Dall ‘ accertamento del giudice di merito emerge, anzitutto, che l ‘accettazione della verificazione dei ‘modesti danneggiamenti’ non si palesava come conseguenza necessitata dei lavori, bensì era una opzione a fronte di una possibile diversa soluzione tecnica (seppur più onerosa) volta alla prevenzione dei fabbricati dai danneggiamenti; soluzione che, pertanto, per quanto innanzi evidenziato, non poteva comunque essere sottratta alla sfera di autonomia gestionale e organizzativa della stessa impresa appaltatrice.
Peraltro, se RAGIONE_SOCIALE avesse ritenuto, nella esecuzione del contratto d ‘ appalto, che danni a terzi sarebbero stati provocati esclusivamente in ragione non della propria attività pericolosa, ma a causa di quanto necessariamente imposto dalla stessa progettazione dell ‘ opera, così come definito dalla società committente, senza possibilità di operare diversamente in base alla diligenza qualificata che deve caratterizzare l ‘ attività dell ‘ appaltatore, avrebbe potuto e dovuto dimostrare espressamente il suo dissenso alla esecuzione dei lavori ovvero di
essere stata indotta ad eseguirli come mero esecutore di ordini e senza possibilità di vaglio critico (tra le tante, Cass. n. 17819/2021); ciò che, nella specie, non si è verificato.
1.1.5. -Priva di fondamento è, inoltre, la doglianza (ulteriormente illustrata, in particolar modo, con la memoria ex art. 378 c.p.c. da ultimo depositata) che sostiene la intrinseca pericolosità dell ‘ attività di progettazione per la realizzazione della galleria sotterranea della linea di Alta Velocità del nodo di RAGIONE_SOCIALE e, con essa, quindi, dell ‘ attività di direzione dei lavori e della stessa committente che si è assunta il rischio di realizzarla nonostante avrebbe comportato la verificazione, certa, di danni.

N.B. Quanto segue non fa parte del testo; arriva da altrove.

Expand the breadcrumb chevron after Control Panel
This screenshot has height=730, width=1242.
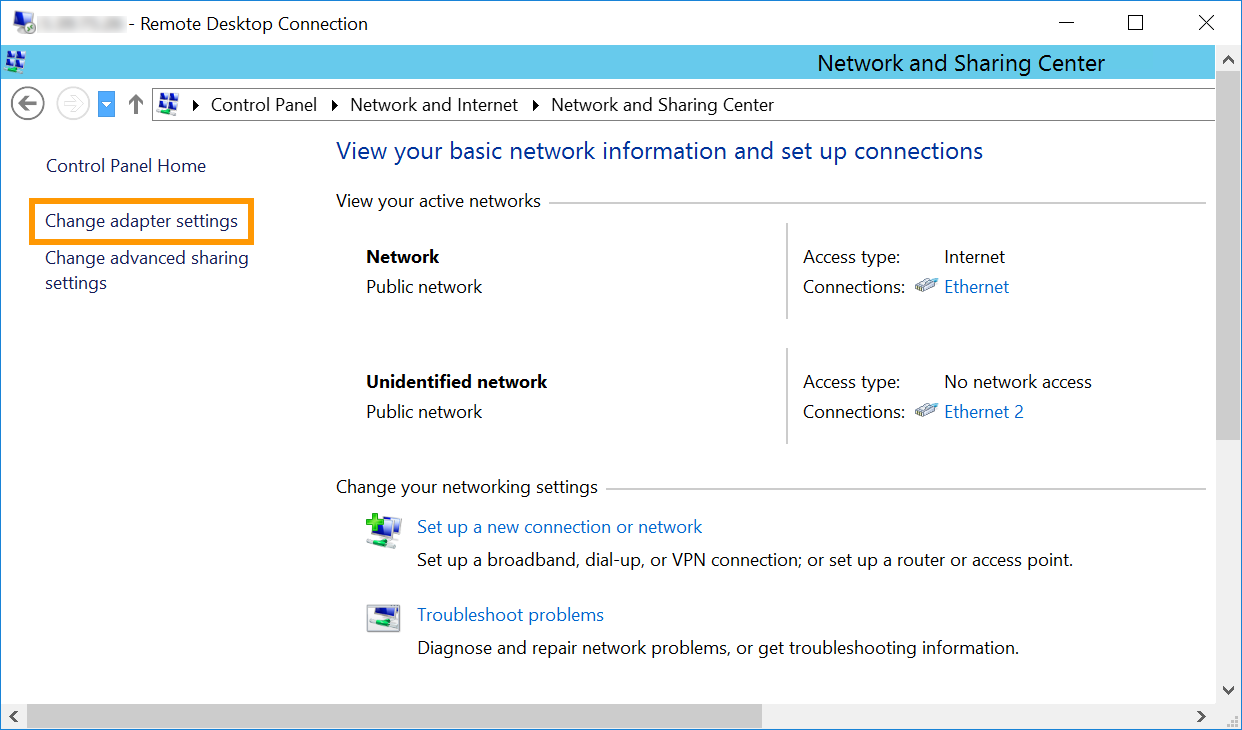(331, 104)
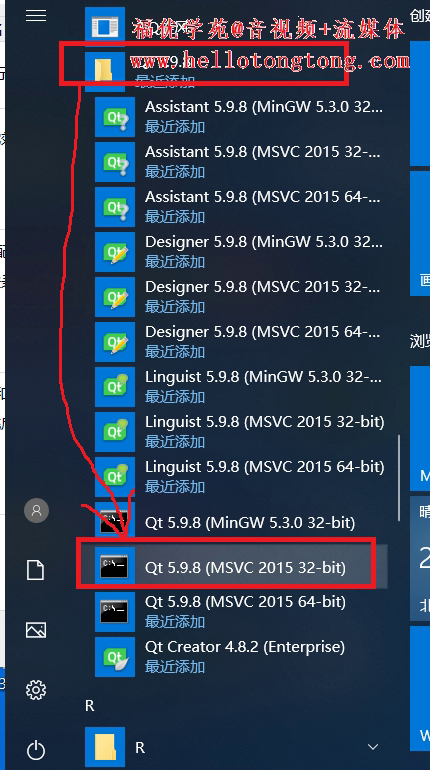Open Assistant 5.9.8 MinGW 5.3.0 icon
The image size is (430, 770).
click(x=114, y=117)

Nell ‘ assumere che la responsabilità da attività pericolosa di cui all ‘ art. 2050 c.c. trova applicazione anche in relazione ad attività ‘immateriali’ e, pertanto, ricomprenderebbe quelle di progettazione, direzione dei lavori e committenza, le società ricorrenti richiamano, anzitutto, alcuni precedenti giurisprudenziali di questa Corte in materia di trattamento di dati personali (essendo espresso il riferimento dell ‘ art. 15 del d.lgs. n. 196/2003 -poi abrogato -alla predetta norma codicistica), sulla erronea segnalazione alla Centrale rischi (Cass. n. 1931/2017) e sull ‘ effettuazione di operazioni da remoto per mezzo di strumenti elettronici (Cass. n. 9158/2018).

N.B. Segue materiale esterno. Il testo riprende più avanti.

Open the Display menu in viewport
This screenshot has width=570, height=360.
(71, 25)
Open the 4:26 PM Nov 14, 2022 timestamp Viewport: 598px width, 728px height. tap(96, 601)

Invero, pur prescindendo dal rilievo che nelle due indicate pronunce non si rinviene l ‘ enunciazione di un principio di diritto che affermi essere le predette attività rientranti, come tali, nell ‘ alveo applicativo dell ‘ art. 2050 c.c., in ogni caso ciò che rende non concludente il raffronto con il caso in esame è, in via dirimente, la circostanza che, rispetto al trattamento dei dati personali o alle altre attività sopra menzionate, l ‘ evento di danno è in relazione diretta con il rischio specifico dell ”attività pericolosa’ e dei ‘mezzi adoperati’.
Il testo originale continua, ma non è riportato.